Search code examples
pythongoogle-app-enginebulkloader

Long (and failing) bulk data loads to Google App Engine datastore


I'm developing an application on Google App Engine using the current django non-rel and the now default, high replication datastore. I'm currently trying to bulk load a 180MB csv file locally on a dev instance with the following command:

appcfg.py upload_data --config_file=bulkloader.yaml --filename=../my_data.csv --kind=Place --num_threads=4 --url=http://localhost:8000/_ah/remote_api --rps_limit=500

bulkloader.yaml

python_preamble:
- import: base64
- import: re
- import: google.appengine.ext.bulkload.transform
- import: google.appengine.ext.bulkload.bulkloader_wizard
- import: google.appengine.ext.db
- import: google.appengine.api.datastore
- import: google.appengine.api.users

transformers:

- kind: Place
  connector: csv 
  connector_options:
      encoding: utf-8
      columns: from_header

  property_map:
    - property: __key__
      external_name: appengine_key
      export_transform: transform.key_id_or_name_as_string

- property: name
  external_name: name

The bulk load is actually successful for a truncated, 1000 record version of the CSV, but the full set eventually bogs down and starts erroring, "backing off" and waiting longer and longer. The bulkloader-log that I actually tail, doesn't reveal anything helpful and either does the server's stderr.

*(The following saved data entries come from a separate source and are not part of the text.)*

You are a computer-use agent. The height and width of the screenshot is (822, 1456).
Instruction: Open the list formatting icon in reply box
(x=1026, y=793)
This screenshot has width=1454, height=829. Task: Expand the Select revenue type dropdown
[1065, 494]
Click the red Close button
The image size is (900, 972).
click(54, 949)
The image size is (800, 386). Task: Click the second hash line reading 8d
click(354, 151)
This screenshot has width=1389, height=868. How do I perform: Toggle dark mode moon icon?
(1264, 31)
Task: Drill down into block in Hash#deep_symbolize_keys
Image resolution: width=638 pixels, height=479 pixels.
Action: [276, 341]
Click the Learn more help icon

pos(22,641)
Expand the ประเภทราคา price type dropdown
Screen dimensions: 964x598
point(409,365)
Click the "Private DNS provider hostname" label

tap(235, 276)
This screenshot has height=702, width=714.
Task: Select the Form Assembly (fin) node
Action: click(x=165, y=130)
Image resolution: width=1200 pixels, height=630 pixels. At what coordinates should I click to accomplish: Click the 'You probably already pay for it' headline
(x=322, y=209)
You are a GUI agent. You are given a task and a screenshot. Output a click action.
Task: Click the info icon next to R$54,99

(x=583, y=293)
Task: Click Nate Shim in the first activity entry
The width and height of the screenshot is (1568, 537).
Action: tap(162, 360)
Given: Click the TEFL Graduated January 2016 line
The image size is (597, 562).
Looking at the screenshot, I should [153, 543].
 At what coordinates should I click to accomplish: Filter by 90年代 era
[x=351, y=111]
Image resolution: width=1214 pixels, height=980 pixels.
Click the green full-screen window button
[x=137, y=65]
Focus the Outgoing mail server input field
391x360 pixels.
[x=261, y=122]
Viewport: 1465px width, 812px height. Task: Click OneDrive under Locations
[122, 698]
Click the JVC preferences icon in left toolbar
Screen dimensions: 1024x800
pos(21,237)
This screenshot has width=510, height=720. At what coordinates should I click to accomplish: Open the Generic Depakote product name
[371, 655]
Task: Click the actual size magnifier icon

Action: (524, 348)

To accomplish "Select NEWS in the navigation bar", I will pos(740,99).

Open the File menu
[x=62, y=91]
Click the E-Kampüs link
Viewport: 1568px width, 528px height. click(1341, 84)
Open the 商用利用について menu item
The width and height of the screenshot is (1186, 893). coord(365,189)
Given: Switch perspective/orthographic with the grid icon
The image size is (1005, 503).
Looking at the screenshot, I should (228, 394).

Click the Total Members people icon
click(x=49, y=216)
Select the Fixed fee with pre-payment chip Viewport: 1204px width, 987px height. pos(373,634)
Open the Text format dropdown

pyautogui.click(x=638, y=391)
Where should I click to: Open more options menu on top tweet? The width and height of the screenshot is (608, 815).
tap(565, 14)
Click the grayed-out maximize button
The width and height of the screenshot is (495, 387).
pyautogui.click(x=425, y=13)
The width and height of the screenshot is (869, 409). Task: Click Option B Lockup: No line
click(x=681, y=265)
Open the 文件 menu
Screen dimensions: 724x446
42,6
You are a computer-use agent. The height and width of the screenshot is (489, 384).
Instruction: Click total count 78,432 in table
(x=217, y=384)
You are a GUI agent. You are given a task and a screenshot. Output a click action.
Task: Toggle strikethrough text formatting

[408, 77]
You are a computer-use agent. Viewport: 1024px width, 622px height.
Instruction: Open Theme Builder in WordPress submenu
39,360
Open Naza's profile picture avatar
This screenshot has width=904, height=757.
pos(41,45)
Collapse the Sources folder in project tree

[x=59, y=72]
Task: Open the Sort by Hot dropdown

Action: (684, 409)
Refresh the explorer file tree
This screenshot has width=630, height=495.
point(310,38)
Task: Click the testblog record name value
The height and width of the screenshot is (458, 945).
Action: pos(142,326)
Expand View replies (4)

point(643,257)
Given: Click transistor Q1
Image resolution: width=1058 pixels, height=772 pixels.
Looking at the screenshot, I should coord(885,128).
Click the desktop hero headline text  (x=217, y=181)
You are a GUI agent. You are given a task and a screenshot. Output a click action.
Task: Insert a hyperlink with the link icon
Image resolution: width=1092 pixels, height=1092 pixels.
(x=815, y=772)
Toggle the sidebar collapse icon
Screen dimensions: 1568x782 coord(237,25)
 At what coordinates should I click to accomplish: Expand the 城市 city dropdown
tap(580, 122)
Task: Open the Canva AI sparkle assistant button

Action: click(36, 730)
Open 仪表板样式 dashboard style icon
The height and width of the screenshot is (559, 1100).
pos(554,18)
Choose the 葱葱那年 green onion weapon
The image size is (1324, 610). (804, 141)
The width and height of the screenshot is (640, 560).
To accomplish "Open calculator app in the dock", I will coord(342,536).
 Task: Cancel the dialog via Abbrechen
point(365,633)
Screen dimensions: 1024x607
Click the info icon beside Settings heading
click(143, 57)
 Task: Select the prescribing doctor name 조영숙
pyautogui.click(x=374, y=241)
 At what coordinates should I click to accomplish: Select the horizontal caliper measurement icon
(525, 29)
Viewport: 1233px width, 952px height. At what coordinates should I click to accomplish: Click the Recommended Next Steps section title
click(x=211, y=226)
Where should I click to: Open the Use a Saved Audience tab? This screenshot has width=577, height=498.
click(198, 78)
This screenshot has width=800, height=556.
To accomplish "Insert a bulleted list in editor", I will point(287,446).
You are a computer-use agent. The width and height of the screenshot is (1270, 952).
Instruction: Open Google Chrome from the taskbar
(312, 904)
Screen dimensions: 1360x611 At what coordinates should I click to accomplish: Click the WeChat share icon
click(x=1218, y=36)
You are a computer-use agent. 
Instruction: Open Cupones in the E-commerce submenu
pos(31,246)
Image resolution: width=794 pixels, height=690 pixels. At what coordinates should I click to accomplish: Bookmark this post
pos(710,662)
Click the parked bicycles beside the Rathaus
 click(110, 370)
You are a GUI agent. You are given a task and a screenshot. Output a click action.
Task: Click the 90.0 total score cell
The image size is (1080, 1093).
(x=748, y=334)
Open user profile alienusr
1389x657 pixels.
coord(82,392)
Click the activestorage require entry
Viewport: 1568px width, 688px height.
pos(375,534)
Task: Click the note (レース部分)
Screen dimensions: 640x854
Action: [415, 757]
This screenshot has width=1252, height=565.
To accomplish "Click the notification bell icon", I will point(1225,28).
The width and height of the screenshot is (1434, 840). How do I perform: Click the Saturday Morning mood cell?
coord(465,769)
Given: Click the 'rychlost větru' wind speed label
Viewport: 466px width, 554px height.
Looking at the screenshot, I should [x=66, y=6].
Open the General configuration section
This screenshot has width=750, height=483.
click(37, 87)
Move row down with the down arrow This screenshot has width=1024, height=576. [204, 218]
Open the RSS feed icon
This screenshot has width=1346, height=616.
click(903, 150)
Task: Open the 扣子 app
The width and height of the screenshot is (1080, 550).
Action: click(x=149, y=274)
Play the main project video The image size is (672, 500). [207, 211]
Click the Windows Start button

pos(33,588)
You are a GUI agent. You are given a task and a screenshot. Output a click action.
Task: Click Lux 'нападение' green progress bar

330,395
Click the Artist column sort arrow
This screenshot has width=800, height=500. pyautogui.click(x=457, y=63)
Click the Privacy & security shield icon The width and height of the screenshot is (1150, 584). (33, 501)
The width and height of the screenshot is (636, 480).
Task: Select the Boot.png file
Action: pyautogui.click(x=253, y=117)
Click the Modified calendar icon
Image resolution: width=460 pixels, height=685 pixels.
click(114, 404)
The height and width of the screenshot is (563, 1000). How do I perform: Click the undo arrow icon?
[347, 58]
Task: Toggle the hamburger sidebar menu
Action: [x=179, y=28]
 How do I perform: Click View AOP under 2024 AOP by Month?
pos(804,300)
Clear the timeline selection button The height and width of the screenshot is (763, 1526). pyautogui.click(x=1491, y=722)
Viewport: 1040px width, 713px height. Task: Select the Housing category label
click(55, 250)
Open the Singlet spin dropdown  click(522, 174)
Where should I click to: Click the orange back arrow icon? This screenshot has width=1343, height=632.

Any help in understanding this bulk load process would be appreciated. My plans are to be able to eventually load big data sets into the google data store, but this isn't promising.


Solution

  • 180MB is a lot of data to load into the dev_appserver - it's not designed for large (or even medium) datasets; it's built entirely for small-scale local testing. Your best bet would be to reduce the size of your test dataset; if you can't do that, try the --use_sqlite command line flag to use the new sqlite-based local datastore, which is more scalable.